At the hearing on May 30, 2017, the judge immediately announced that the United States Department of Justice attorney for the IRS had, that very morning, submitted a motion to dismiss and that the motion was granted and the case dismissed.  

The United States Department of Justice attorney’s motion to dismiss, only half a page in length, states that the reason for the dismissal is that the original IRS summons listed “John B. Trowbridge” as the target of the investigation and that the actual target is “John Parks Trowbridge” [sic] even though the Social Security Account Number included in the summons is that of John Parks Trowbridge, Jr.’s.

In such governmental legal matters, errors in the name typically are glossed over if the intended party appears; to wit:

“Praesentia corporis tollit errorem nominis, et veritas nominis tollit errorem demonstrationis. The presence of the body cures the error in the name ; the truth of the name cures an error in the description.” John Bouvier, Bouvier’s Law Dictionary, Third Revision (Being the Eighth Edition), revised by Francis Rawle (St. Paul, Minn.: West Publishing Co., 1914), p. 2154.

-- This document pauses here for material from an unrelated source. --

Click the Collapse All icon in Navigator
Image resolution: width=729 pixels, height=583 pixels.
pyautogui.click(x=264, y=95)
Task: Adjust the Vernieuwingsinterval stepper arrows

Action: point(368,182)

A possible explanation is that neither the source of the summons, the Internal Revenue Service, nor its parent organization, the Department of the Treasury, are part of the government that filed the lawsuit.

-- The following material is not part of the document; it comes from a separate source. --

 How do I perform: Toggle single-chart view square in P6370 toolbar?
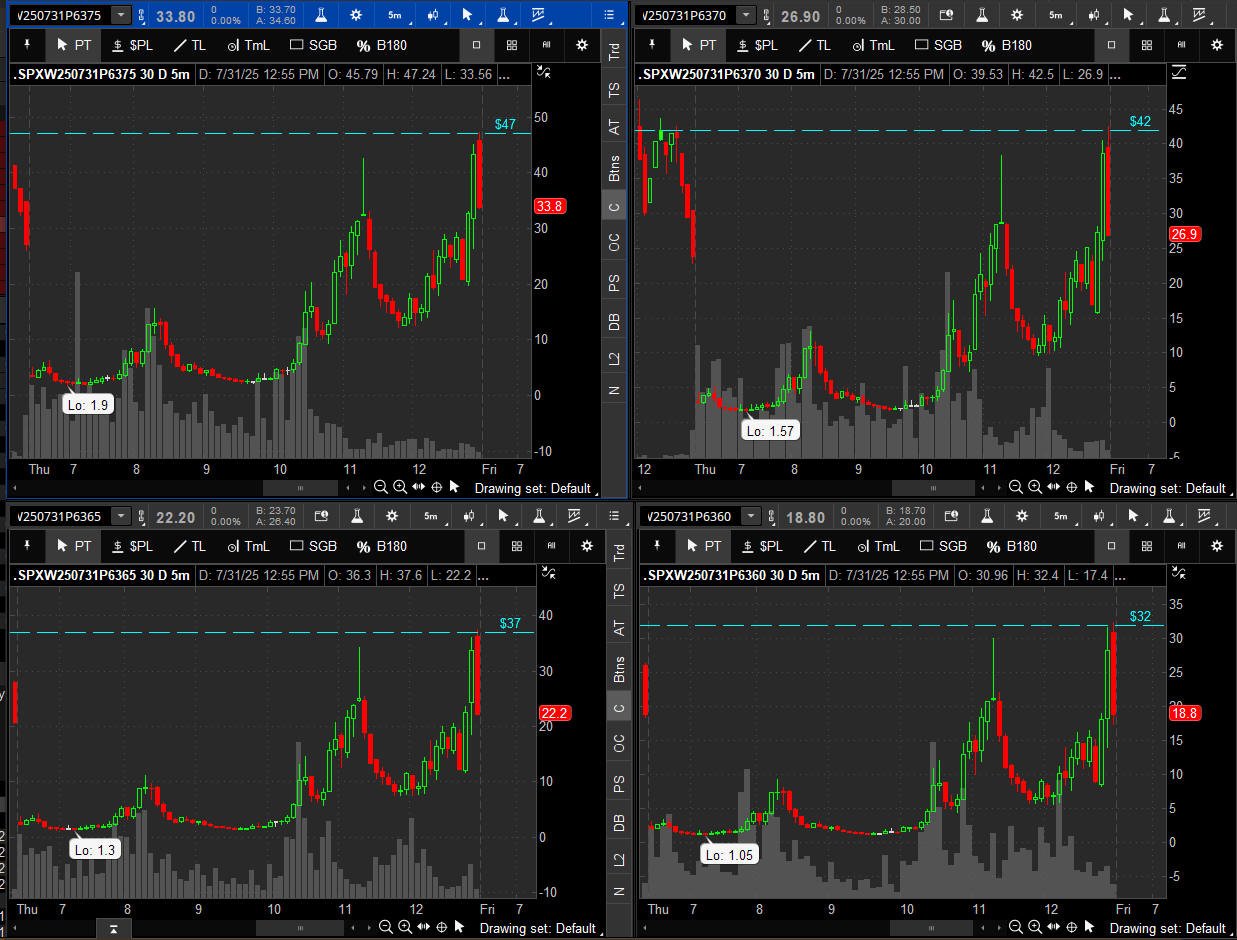(x=1111, y=45)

The Department of the Treasury is a private organization, independent of government, 41 Stat. 654; to wit: Neither the senior executive of the Department of the Treasury or Internal Revenue Service (the Secretary of the Treasury and Commissioner of Internal Revenue, respectively) is required by law to take an oath of office (meaning they are non-governmental, private-sector workers) and the sole beneficiary of all their collections of income tax[1] is a private bank, the Federal Reserve.[2]

The IRS revenue agent who issued the summons that resulted in the lawsuit was present at the hearing and, following dismissal of the case, presented Petitioner with a new IRS administrative summons, dated that day, May 30, 2017, for an examination 15 days later, on June 14, 2017.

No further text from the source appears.